Cal. Code Regs. tit. 22 § 79627

Current through Register 2024 Notice Reg. No. 25, June 21, 2024
Section 79627 - Nursing Service General Requirements
(a) Written policies and procedures shall be developed and maintained by the director of nursing in consultation with other appropriate health professionals and administration. Policies and procedures shall be approved by the administration and medical director when required by governing body bylaws.
(b) Nursing service shall include, but not be limited to, the following:
(1) Planning of patient care, which shall include at least the following:
(A) Identification of care needs based upon an initial written and continuing assessment of the patient's needs with input, as necessary, from health professionals involved in the care of the patient. Initial assessments shall commence at the time of admission of the patient and be completed within seven days after admission.
(B) Development of an individual, written patient care plan which specifies the care to be given, the objectives to be accomplished, and the professional discipline responsible for each element of care. Objectives shall be measurable and time-limited. Each inmate-patient's care shall be based on this plan.
(C) Reviewing, evaluating and updating of the patient care plan, as necessary, by the nursing staff and other professional personnel involved in the care of the patient, at least monthly, and more often as the patient's condition warrants.
(2) Notifying the attending physician or the attending clinician promptly of:
(A) The admission of a patient.
(B) Any sudden and/or marked adverse change in signs, symptoms or behavior exhibited by a patient.
(C) An unusual occurrence involving a patient.
(D) Any untoward response or reaction by a patient to a medication or treatment.
(E) Any error in the administration of a medication or treatment to a patient.
(F) The facility's inability to obtain or administer, on a prompt and timely basis, drugs, equipment, supplies or services as prescribed when this presents a risk to the health, safety, or security of the patient.
(G) The inmate-patient's refusal to accept a prescribed medication, treatment, or diagnostic procedure.
(c) All attempts to notify physicians or the attending clinician shall be noted in the patient's health record including the time and method of communication and the name of the person acknowledging contact, if any.
(d) Licensed nursing personnel shall verify that patients are served the diets as prescribed.
(e) Nursing staff shall maintain timely and accurate patient record documentation including:
(1) Signed, dated, nursing notes reflecting implementation of the patient care plan, the patient's response to care, and changes in patients' symptoms or behavior.
(2) A record of all medications and treatments administered.
(3) A record of all personal patient care including dietary intake and patient activity.
(4) A record of patient vital signs, weight and other appropriate measurements.
(5) An admission patient assessment and discharge summary.

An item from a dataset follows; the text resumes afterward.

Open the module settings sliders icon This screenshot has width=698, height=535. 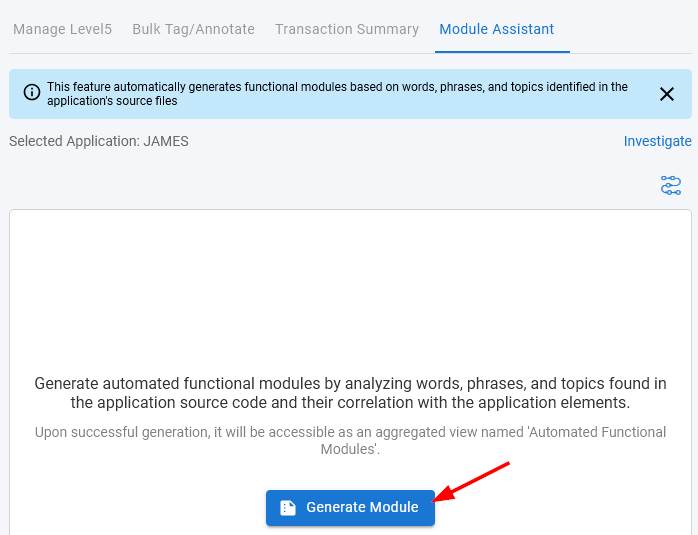670,185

Cal. Code Regs. Tit. 22, § 79627

1. New section filed 6-10-94; operative 1-1-96 pursuant to Health and Safety Code section 1250 (Register 94, No. 23).

Note: Authority cited: Sections 208(a) and 1267.10(a), Health and Safety Code. Reference: Sections 1250(j) and 1254, Health and Safety Code.

1. New section filed 6-10-94; operative 1-1-96 pursuant to Health and Safety Code section 1250 (Register 94, No. 23).